"""
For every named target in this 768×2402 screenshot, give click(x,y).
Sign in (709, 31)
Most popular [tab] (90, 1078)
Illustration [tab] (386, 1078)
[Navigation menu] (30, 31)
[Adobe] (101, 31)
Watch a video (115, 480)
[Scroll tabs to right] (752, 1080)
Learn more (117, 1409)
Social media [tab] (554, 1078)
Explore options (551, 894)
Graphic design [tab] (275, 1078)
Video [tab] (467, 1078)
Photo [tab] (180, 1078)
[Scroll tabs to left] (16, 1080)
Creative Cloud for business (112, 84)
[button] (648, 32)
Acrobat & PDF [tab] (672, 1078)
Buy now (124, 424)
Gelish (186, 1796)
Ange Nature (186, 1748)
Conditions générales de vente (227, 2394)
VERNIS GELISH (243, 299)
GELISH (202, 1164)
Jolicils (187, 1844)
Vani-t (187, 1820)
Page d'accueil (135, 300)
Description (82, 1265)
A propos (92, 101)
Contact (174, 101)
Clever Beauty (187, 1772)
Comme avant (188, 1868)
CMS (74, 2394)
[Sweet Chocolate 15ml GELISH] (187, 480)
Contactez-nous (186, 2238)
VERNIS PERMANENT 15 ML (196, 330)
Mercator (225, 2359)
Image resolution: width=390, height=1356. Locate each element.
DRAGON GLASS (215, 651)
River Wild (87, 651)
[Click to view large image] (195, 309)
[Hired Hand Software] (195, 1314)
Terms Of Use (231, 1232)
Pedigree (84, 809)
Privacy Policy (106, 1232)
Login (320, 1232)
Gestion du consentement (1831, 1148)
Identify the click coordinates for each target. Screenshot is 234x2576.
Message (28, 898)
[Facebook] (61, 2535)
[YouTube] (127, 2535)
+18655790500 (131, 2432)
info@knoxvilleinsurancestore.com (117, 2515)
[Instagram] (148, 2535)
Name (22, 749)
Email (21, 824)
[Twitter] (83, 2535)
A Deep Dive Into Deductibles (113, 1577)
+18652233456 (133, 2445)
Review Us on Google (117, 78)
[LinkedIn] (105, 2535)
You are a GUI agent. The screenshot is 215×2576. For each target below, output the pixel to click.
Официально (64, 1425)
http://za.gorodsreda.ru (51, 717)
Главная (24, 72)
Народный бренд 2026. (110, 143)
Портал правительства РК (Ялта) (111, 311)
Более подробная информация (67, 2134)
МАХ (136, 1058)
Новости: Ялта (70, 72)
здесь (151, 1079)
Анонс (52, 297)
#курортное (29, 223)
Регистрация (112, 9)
"""
### EXERCISE
Only the lines holding "VERNIS" are wanted, so copy each of them from the material.

### RESPONSE BELOW
VERNIS GELISH (243, 299)
VERNIS PERMANENT 15 ML (196, 330)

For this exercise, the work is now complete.